**TEXTO DEL EJERCICIO**:
/---

Pues a poco que se indague, el primer resultado que obtenemos al preguntarnos el porqué de esa fascinación es una admiración irrefrenable por el poder (léase poder con mayúsculas). La búsqueda del poder en sí mismo es una de las primeras manifestaciones externas de la codicia humana. Y en una sociedad fuertemente desempoderada como la que vivimos en la actualidad (crisis económica no resuelta, precariedad, pérdida de poder adquisitivo, pandemia, y lo que nos queda por ver) se crea el caldo de cultivo perfecto para el ascenso de las posiciones políticas extremas.

Poder es lo que buscaron los donnadies como Adolf Eichmann. Perdido e incapaz de encontrar su sitio en la Alemania del Crack del 29, sufrió su particular catarsis cuando fue aceptado en las filas hitlerianas y se miró al espejo ya con el uniforme nazi. A partir de entonces se consideró vio como una especie de ser supremo con capacidad para crear y destruir, en una especie de paranoia o delirio que los psiquiatras sabrán explicar mejor que yo. De todo aquello dejó constancia Hannah Arendt, tras asistir en 1961 al juicio en Israel contra un Eichmann impasible ante las pruebas fotográficas de los trenes de la deportación que le fueron presentadas como prueba de sus crímenes. De ahí, el concepto de “la banalidad del mal” que sigue siendo un referente cuando nos referimos, sobre todo, a aquello que es amoral. Inolvidables las imágenes de la cara de aburrimiento e indiferencia del criminal de guerra ante las fotografías del horror. Y así se mantuvo en sus trece hasta el momento de su ejecución, no sé si por aquello de que un mediocre no se recupera nunca de un éxito, o por una falta total de consciencia o de capacidad de discernir entre el bien y del mal.

\---

**DATOS REGISTRADOS**:
/---

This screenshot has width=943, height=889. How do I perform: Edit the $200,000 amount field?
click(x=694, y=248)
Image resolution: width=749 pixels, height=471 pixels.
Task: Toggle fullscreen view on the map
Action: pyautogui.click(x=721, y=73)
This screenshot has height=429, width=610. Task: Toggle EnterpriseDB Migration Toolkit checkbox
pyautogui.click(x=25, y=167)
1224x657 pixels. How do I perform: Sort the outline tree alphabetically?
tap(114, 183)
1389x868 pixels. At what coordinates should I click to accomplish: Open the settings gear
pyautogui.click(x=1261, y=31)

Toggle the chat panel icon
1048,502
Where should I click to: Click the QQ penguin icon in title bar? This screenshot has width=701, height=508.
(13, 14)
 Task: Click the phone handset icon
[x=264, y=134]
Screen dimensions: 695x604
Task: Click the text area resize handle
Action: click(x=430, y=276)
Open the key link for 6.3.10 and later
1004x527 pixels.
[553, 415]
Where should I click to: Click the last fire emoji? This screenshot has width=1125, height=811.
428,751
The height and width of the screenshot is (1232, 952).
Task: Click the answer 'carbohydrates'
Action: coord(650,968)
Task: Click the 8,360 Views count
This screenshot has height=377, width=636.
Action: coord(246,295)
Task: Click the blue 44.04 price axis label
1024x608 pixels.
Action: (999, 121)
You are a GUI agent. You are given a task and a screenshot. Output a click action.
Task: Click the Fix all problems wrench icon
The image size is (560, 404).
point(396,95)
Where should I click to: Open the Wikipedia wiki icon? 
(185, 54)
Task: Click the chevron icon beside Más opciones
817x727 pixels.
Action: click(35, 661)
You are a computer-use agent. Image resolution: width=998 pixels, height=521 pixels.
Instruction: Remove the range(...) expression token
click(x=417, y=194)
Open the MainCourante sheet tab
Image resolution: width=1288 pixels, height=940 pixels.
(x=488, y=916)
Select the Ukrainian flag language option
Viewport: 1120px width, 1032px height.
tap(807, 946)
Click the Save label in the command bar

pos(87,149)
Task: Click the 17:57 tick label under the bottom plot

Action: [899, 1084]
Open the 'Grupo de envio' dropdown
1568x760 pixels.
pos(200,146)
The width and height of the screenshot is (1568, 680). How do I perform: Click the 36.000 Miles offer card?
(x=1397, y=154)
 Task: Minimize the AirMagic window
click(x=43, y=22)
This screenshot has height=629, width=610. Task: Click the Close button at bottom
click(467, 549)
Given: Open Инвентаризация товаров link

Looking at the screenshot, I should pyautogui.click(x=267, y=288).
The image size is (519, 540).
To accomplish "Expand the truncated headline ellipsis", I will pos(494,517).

\---

**TAREA A**: Resume en dos oraciones el texto sobre el poder y Adolf Eichmann.
**TAREA B**: Prosigue el texto sobre el poder y Adolf Eichmann a partir de su última oración.
No es necesario recurrir a los datos.

**RESPUESTA A**: El texto sostiene que esa fascinación nace de una admiración irrefrenable por el poder, cuya búsqueda es una de las primeras manifestaciones de la codicia humana, y que una sociedad fuertemente desempoderada como la actual es el caldo de cultivo perfecto para el ascenso de las posiciones políticas extremas. Como ejemplo presenta a Adolf Eichmann, un donnadie que buscó el poder en las filas hitlerianas y que se mostró impasible ante las fotografías de los trenes de la deportación en el juicio de 1961 al que asistió Hannah Arendt, de donde procede el concepto de "la banalidad del mal".

**RESPUESTA B**:
El problema es que en España llueve sobre mojado. Si en Europa existe consenso sobre el nazismo y el fascismo, que al fin y al cabo perdieron la guerra, (en esto nos llevan ventaja), en España asistimos a un fuerte empuje de la derecha dura y rancia sin que en todos estos años se haya producido ese consenso referido al franquismo como ha ocurrido en el resto de Europa. Al fin y al cabo, Franco ganó la guerra, aunque fuera con la ayuda pasiva de los gobiernos de las grandes democracias europeas de entonces, una responsabilidad nunca asumida. Y en estas estamos cuando aparecen unas medallas en Dénia, un hecho totalmente circunstancial, tras la muerte abintestato de una mujer alemana de aquel régimen nazi condecorada también, según se desprende de lo publicado, por el franquismo.

El improbable éxito que representaría que nadie pujara por ellas, nos lleva a preguntarnos si esa subasta no debería ser reconsiderada por mucho que la ley así lo prevea en estos casos. Porque me parece de mayor sensatez y honestidad política, apostar porque queden expuestas en un lugar adecuado como símbolo de la ostentación de una locura que sumió a Europa occidental en el medio siglo más violento de su historia. Y también de lo más bajo del ser humano que, en este caso, encontró refugio y cobijo a su vez entre lo más bajo que quedó en la Europa de posguerra, la España de Franco.